There are, of course, many more questions than answers that arise about the implications of this pandemic. But trying answer them is beyond the scope of this essay. Here are a few big questions for your consideration:
  1. What will be the long-term consequences of the public debt incurred by attempts to mitigate the worst effects of this virus? Who is going to pay that debt? 
  2. Will the dominant global economic development model survive this pandemic? If not, what will replace it? 
  3. Will there be a decrease in global inequality and a levelling of the playing field? Or will the pandemic increase global disparity? 
  4. What is the primary objective of governments' unprecedented "quantitative easing" spending? Saving lives or saving the economy as we knew it?
  5. Will addressing the climate crisis become easier or more difficult as a result of this virus? 
  6. What are the geopolitical implications of this virus? Will it result in a new balance of power globally? 
  7. Will there be dramatic changes in the out-sourcing of manufactured goods? 
  8. Will wealthy countries grant special privileges and employment opportunities to recovered COVID 19 victims  for jobs in essential services? And/or rich countries import cheaper recovered workers for from poor countries? (grant them what is being referred to as an "immunity passport"? If so, how will this cause a brain-drain in poor countries as specialized workers in healthcare and other essential services take up more lucrative jobs in rich countries? 
  9. What about the banks and financial institutions? Now that they are once again deregulated, will they extend credit to dubious businesses with few future prospects in a totally restructured global economy? Or will they choose to use the money to cancel the debts of clients the deem to be unlikely to succeed in a post-pandemic world? Are they laughing all the way to the bank? Are they poised to demand yet another bailout should their old and new clients prove unable to service existing debts? 

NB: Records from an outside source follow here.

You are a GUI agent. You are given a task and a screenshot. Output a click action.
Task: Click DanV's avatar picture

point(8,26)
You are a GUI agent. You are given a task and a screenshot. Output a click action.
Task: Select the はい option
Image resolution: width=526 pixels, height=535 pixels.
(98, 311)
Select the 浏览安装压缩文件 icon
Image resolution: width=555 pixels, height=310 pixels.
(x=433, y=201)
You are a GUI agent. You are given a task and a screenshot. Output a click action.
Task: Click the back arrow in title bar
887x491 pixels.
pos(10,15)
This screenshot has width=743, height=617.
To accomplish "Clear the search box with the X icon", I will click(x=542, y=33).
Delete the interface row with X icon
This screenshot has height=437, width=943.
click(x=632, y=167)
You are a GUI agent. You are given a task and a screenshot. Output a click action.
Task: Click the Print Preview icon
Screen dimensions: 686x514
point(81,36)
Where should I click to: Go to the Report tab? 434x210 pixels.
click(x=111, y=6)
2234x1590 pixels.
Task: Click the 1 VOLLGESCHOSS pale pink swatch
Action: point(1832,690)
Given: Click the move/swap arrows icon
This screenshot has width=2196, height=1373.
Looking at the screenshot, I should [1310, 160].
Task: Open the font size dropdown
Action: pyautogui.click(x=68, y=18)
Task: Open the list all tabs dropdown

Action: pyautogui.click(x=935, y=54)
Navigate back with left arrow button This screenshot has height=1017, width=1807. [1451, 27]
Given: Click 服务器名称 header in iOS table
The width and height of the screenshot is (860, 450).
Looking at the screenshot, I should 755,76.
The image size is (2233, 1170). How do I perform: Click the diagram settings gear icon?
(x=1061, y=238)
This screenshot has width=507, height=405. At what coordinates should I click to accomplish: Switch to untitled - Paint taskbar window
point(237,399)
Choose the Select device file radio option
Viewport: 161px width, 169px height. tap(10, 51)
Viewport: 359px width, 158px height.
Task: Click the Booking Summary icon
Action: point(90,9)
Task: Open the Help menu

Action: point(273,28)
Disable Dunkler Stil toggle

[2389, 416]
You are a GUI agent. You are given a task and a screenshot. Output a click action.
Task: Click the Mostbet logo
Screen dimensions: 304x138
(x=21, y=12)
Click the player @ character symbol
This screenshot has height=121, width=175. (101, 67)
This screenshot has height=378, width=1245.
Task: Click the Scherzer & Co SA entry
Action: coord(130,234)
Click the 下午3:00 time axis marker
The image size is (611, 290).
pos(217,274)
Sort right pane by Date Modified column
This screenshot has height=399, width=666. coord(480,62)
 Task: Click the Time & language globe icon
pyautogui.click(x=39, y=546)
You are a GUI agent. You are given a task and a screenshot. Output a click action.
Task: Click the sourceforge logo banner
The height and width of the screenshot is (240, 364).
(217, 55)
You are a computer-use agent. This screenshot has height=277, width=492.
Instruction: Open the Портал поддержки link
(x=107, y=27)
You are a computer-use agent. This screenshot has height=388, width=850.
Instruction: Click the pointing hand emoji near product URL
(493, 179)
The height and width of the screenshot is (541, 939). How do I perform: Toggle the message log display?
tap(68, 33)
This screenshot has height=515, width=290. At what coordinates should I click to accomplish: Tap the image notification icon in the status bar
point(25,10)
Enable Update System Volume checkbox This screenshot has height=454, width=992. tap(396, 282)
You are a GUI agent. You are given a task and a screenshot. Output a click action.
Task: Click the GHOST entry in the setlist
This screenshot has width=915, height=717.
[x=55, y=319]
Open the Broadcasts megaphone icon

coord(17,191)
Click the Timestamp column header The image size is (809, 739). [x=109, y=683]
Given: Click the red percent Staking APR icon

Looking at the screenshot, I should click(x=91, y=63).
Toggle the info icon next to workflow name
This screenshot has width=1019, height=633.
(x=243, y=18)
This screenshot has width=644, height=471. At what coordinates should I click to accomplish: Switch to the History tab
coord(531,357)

  10. What will the long-term effect of unprecedented  disaster capitalism --humongous corporate welfare checks and bail-outs, roll-back or elimination of environmental protection standards, resumption of arms sales to known human rights abusers, etc.-- be on the distribution of wealth and power in the post COVID 19 world? (See also this interview entitled "Coronavirus Is the Perfect Disaster for ‘Disaster Capitalism’" with Naomi Klein, author of  "The Shock Doctrine" and  Antony Loewenstein's "Disaster Capitalism: Making a Killing Out of Catastrophe".
  11. Which poses the greater existential threat to humanity: COVID 19? or the Climate Crisis?

These are but a few of the many questions for which I have no answers. Your thoughts?